EXERCISE PROMPT —
Extract the listing below in full, unchanged.

BEGIN EXERCISE INPUTS

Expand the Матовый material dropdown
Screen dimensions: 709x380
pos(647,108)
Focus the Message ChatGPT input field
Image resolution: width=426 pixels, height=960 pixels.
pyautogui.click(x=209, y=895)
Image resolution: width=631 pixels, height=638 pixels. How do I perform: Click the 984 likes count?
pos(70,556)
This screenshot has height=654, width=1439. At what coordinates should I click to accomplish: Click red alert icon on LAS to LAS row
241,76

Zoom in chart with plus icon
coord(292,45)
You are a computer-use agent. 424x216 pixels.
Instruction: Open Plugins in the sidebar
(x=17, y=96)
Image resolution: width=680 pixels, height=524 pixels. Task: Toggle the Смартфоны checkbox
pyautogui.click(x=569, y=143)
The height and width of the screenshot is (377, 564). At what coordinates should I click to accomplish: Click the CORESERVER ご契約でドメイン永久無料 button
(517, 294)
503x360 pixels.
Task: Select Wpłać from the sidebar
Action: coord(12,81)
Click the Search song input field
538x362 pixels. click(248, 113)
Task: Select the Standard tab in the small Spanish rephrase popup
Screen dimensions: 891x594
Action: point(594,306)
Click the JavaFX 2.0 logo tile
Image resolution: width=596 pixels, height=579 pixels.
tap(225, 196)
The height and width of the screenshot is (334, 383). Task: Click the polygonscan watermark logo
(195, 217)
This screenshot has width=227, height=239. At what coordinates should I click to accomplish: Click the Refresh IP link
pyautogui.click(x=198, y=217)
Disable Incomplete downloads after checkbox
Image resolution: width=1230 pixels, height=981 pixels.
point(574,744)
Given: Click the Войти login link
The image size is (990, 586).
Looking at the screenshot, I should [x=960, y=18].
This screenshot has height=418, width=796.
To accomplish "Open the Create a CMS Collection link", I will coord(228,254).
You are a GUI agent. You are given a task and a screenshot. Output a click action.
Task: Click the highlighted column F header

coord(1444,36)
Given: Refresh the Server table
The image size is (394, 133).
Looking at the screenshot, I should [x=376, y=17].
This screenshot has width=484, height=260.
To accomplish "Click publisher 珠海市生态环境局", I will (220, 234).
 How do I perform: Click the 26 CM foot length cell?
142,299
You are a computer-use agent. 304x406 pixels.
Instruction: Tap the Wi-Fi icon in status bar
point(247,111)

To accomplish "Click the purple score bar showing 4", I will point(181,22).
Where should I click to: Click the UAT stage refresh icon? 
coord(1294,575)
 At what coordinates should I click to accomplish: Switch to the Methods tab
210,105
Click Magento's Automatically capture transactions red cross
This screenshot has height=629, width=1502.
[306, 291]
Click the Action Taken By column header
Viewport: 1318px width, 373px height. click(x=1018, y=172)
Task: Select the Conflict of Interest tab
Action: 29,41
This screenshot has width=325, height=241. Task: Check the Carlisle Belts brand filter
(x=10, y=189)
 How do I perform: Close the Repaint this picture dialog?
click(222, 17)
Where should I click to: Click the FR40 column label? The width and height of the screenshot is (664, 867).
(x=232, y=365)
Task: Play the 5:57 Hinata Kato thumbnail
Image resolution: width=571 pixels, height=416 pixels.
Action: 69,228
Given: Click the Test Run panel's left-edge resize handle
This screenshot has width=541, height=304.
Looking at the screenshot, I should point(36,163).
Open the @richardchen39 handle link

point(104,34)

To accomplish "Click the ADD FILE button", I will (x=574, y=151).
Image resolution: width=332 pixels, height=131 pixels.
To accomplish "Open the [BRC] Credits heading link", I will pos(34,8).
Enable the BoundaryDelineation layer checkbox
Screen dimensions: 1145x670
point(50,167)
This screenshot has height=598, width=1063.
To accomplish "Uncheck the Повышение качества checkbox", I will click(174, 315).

END EXERCISE INPUTS

RESPONSE TO THE EXERCISE —
Expand the Матовый material dropdown
Screen dimensions: 709x380
pos(647,108)
Focus the Message ChatGPT input field
Image resolution: width=426 pixels, height=960 pixels.
pyautogui.click(x=209, y=895)
Image resolution: width=631 pixels, height=638 pixels. How do I perform: Click the 984 likes count?
pos(70,556)
This screenshot has height=654, width=1439. At what coordinates should I click to accomplish: Click red alert icon on LAS to LAS row
241,76

Zoom in chart with plus icon
coord(292,45)
You are a computer-use agent. 424x216 pixels.
Instruction: Open Plugins in the sidebar
(x=17, y=96)
Image resolution: width=680 pixels, height=524 pixels. Task: Toggle the Смартфоны checkbox
pyautogui.click(x=569, y=143)
The height and width of the screenshot is (377, 564). At what coordinates should I click to accomplish: Click the CORESERVER ご契約でドメイン永久無料 button
(517, 294)
503x360 pixels.
Task: Select Wpłać from the sidebar
Action: coord(12,81)
Click the Search song input field
538x362 pixels. click(248, 113)
Task: Select the Standard tab in the small Spanish rephrase popup
Screen dimensions: 891x594
Action: point(594,306)
Click the JavaFX 2.0 logo tile
Image resolution: width=596 pixels, height=579 pixels.
tap(225, 196)
The height and width of the screenshot is (334, 383). Task: Click the polygonscan watermark logo
(195, 217)
This screenshot has width=227, height=239. At what coordinates should I click to accomplish: Click the Refresh IP link
pyautogui.click(x=198, y=217)
Disable Incomplete downloads after checkbox
Image resolution: width=1230 pixels, height=981 pixels.
point(574,744)
Given: Click the Войти login link
The image size is (990, 586).
Looking at the screenshot, I should [x=960, y=18].
This screenshot has height=418, width=796.
To accomplish "Open the Create a CMS Collection link", I will coord(228,254).
You are a GUI agent. You are given a task and a screenshot. Output a click action.
Task: Click the highlighted column F header

coord(1444,36)
Given: Refresh the Server table
The image size is (394, 133).
Looking at the screenshot, I should [x=376, y=17].
This screenshot has width=484, height=260.
To accomplish "Click publisher 珠海市生态环境局", I will (220, 234).
 How do I perform: Click the 26 CM foot length cell?
142,299
You are a computer-use agent. 304x406 pixels.
Instruction: Tap the Wi-Fi icon in status bar
point(247,111)

To accomplish "Click the purple score bar showing 4", I will point(181,22).
Where should I click to: Click the UAT stage refresh icon? 
coord(1294,575)
 At what coordinates should I click to accomplish: Switch to the Methods tab
210,105
Click Magento's Automatically capture transactions red cross
This screenshot has height=629, width=1502.
[306, 291]
Click the Action Taken By column header
Viewport: 1318px width, 373px height. click(x=1018, y=172)
Task: Select the Conflict of Interest tab
Action: 29,41
This screenshot has width=325, height=241. Task: Check the Carlisle Belts brand filter
(x=10, y=189)
 How do I perform: Close the Repaint this picture dialog?
click(222, 17)
Where should I click to: Click the FR40 column label? The width and height of the screenshot is (664, 867).
(x=232, y=365)
Task: Play the 5:57 Hinata Kato thumbnail
Image resolution: width=571 pixels, height=416 pixels.
Action: 69,228
Given: Click the Test Run panel's left-edge resize handle
This screenshot has width=541, height=304.
Looking at the screenshot, I should point(36,163).
Open the @richardchen39 handle link

point(104,34)

To accomplish "Click the ADD FILE button", I will (x=574, y=151).
Image resolution: width=332 pixels, height=131 pixels.
To accomplish "Open the [BRC] Credits heading link", I will pos(34,8).
Enable the BoundaryDelineation layer checkbox
Screen dimensions: 1145x670
point(50,167)
This screenshot has height=598, width=1063.
To accomplish "Uncheck the Повышение качества checkbox", I will click(174, 315).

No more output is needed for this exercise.